Separation of Isotopes in Space and Time by Gas-Surface Atomic Diffraction

The separation of isotopes in space and time by gas-surface atomic diffraction is presented as a new means for isotopic enrichment. A supersonic beam of natural abundance neon is scattered from a periodic surface of methyl-terminated silicon, with the ${}^{20}\mathrm{Ne}$ and ${}^{22}\mathrm{Ne}$ isotopes scattering into unique diffraction channels. Under the experimental conditions presented in this Letter, a single pass yields an enrichment factor $3.50\pm 0.30$ for the less abundant isotope, ${}^{22}\mathrm{Ne}$, with extension to multiple passes easily envisioned. The velocity distribution of the incident beam is demonstrated to be the determining factor in the degree of separation between the isotopes’ diffraction peaks. In cases where there is incomplete angular separation, the difference in arrival times of the two isotopes at a given scattered angle can be exploited to achieve complete temporal separation of the isotopes.
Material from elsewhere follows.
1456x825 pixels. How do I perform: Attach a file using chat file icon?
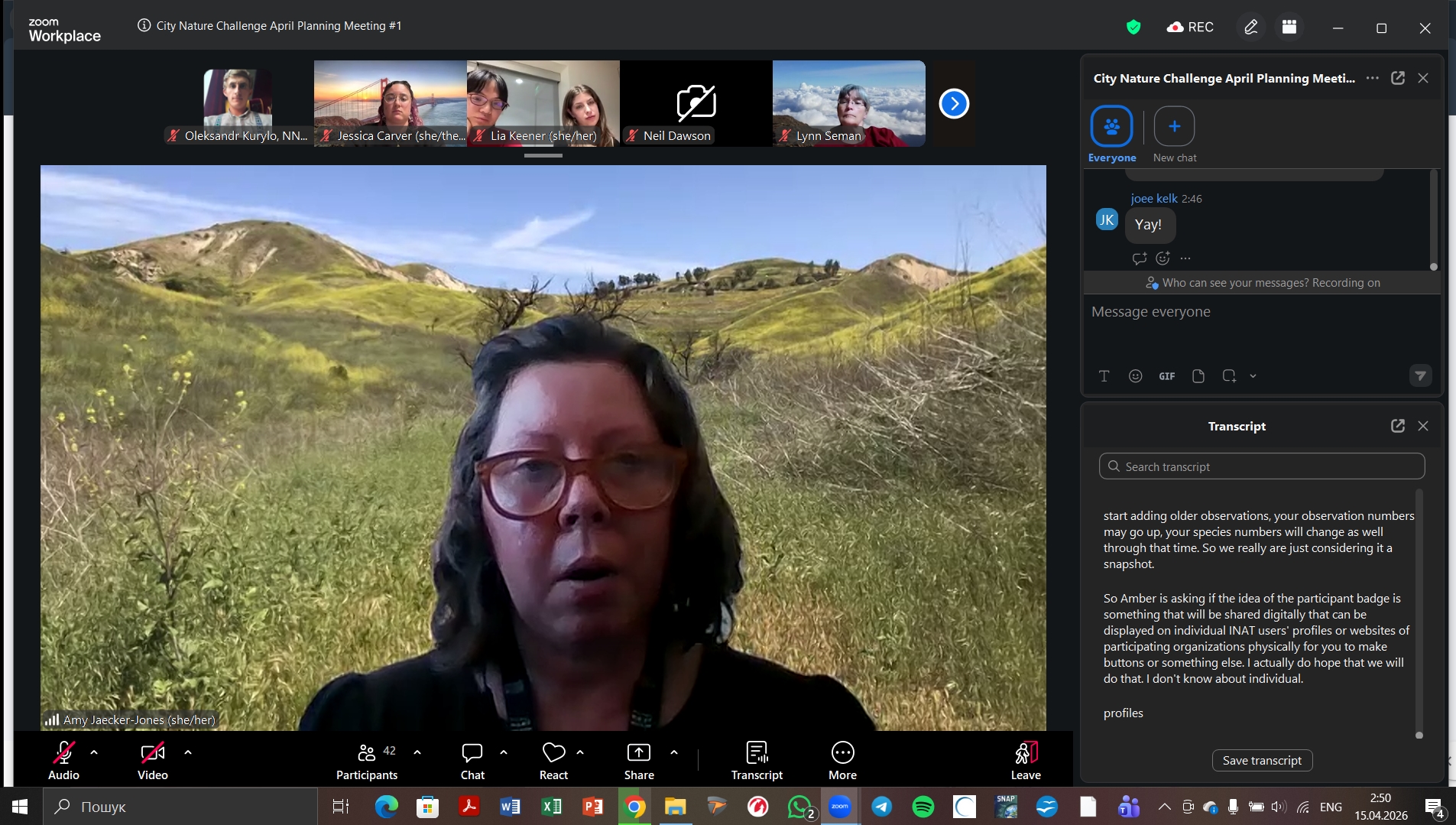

This study explores the novel application of supersonic molecular beam studies as a viable candidate for separation of isotopes without the need for ionization or laser excitation.

Figure 1

(a) Illustration of a monoenergetic beam of ${}^{20}\mathrm{Ne}$ and ${}^{22}\mathrm{Ne}$ diffracting from ${\mathrm{CH}}_3\text{−}\mathrm{Si}(111)$ into spatially well-separated final scattering angles; (b) schematic of the ultrahigh vacuum surface scattering instrument employed in this experiment; key components are a high-Mach number, triply differentially pumped molecular beam source with variable temperature nozzle, a UHV scattering chamber with a full suite of diagnostics (not shown), and a high sensitivity triply differentially pumped detector with a high degree of collimation that can rotate to detect a range of final scattering angles while maintaining constant incident kinematic conditions.

Figure 2

(a) Demonstration of angular separation for supersonic molecular beam diffraction from an ideal grating for the conditions reported herein; (b) lack of angular separation for an effusive source under identical incident conditions; $T_B=55\mathrm{K}$, ${\theta }_i=25.2°$.

Figure 3

Nearly complete angular separation of (11) diffraction peaks for ${}^{20}\mathrm{Ne}$ (black) and ${}^{22}\mathrm{Ne}$ (red) diffracted from ${\mathrm{CH}}_3\text{−}\mathrm{Si}(111)$. Further purification of the major ${}^{20}\mathrm{Ne}$ component or separation and enrichment of the minor ${}^{22}\mathrm{Ne}$ component can be realized through experimental considerations as discussed in the text.

Figure 4

$(\overline{1}\overline{1})$ diffraction peak for helium (black) and ${}^{20}\mathrm{Ne}$ (red) scattering from ${\mathrm{CH}}_3\text{−}\mathrm{Si}(111)$. Note that the width of these peaks is a consequence of the convolution of the instrument function, surface quality, and their incident velocity distributions. The He diffraction peak has a significantly narrower angular distribution than the Ne peak, due to the narrower velocity distribution of the He beam used ($\mathrm{\Delta }v/v=0.8\%$) as compared to that for the Ne beam ($\mathrm{\Delta }v/v=6.4\%$). Potential further improvement in angular separation, as compared to the data shown in Fig. 3, can be realized by additional narrowing of the beam’s incident velocity distribution. Inset: wide angular range diffraction scan for $\mathrm{He}/{\mathrm{CH}}_3\text{−}\mathrm{Si}(111)$, demonstrating the high quality of the substrate used in these experiments.

Figure 5

Time-of-flight spectra for ${}^{20}\mathrm{Ne}$ (black) and ${}^{22}\mathrm{Ne}$ (red) at the midpoint between the maxima of the ${}^{20}\mathrm{Ne}$ and ${}^{22}\mathrm{Ne}$ (11) diffraction peaks as shown in Fig. 3, providing a route for temporal separation of the isotopes.